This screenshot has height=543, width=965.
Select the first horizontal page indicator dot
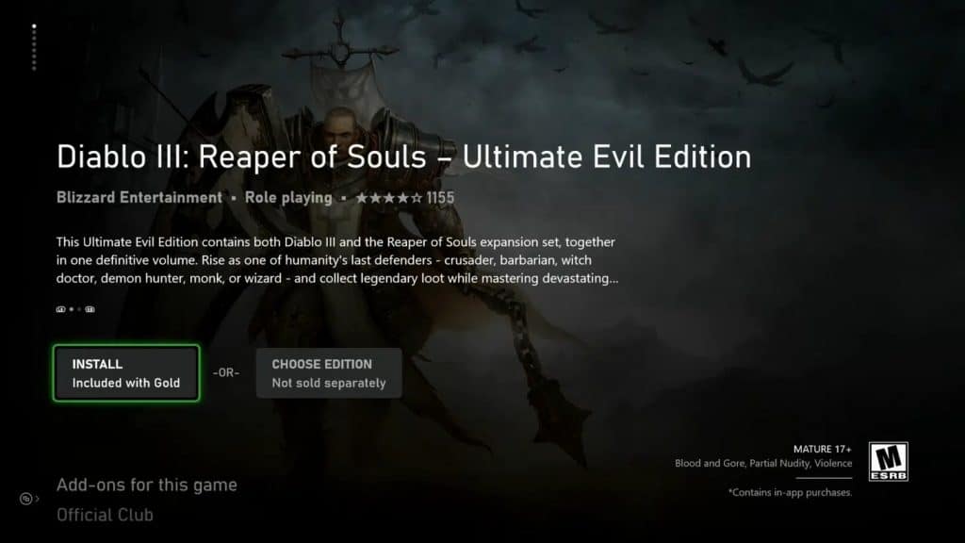tap(72, 309)
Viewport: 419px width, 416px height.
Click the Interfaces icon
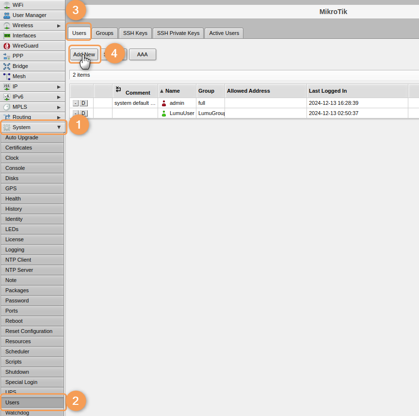click(x=7, y=35)
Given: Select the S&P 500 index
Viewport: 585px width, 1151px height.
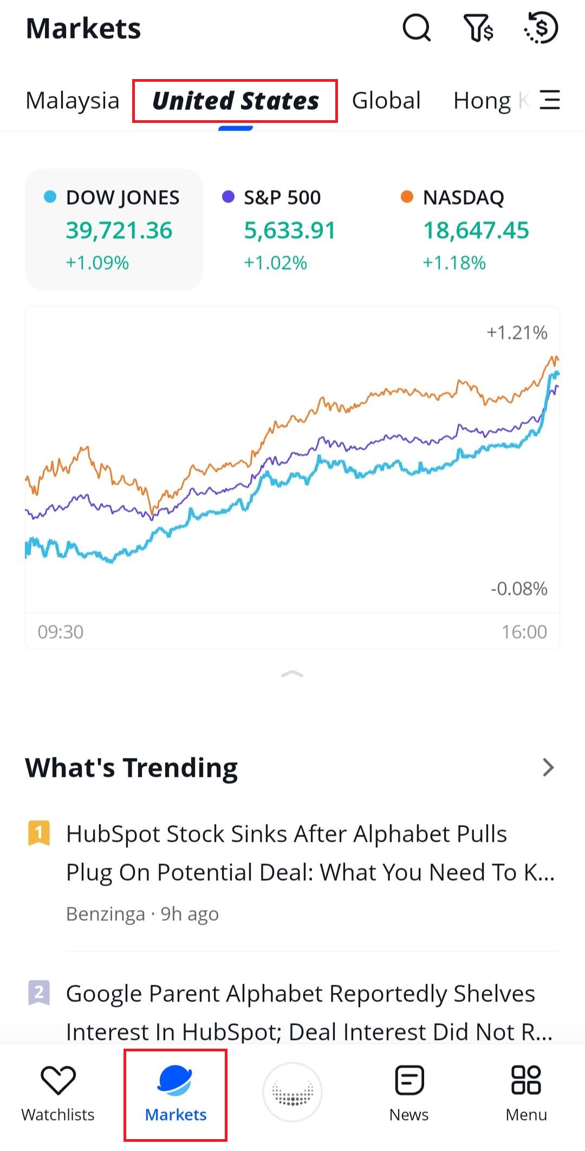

*YOUR OBJECTIVE*
A word-for-word copy of the lines from the one with "Given: Select the S&P 500 index" through the final line of the listing above is the whole answer, and it contains no pictures.

*SOLUTION TO THIS PROBLEM*
Given: Select the S&P 500 index
Viewport: 585px width, 1151px height.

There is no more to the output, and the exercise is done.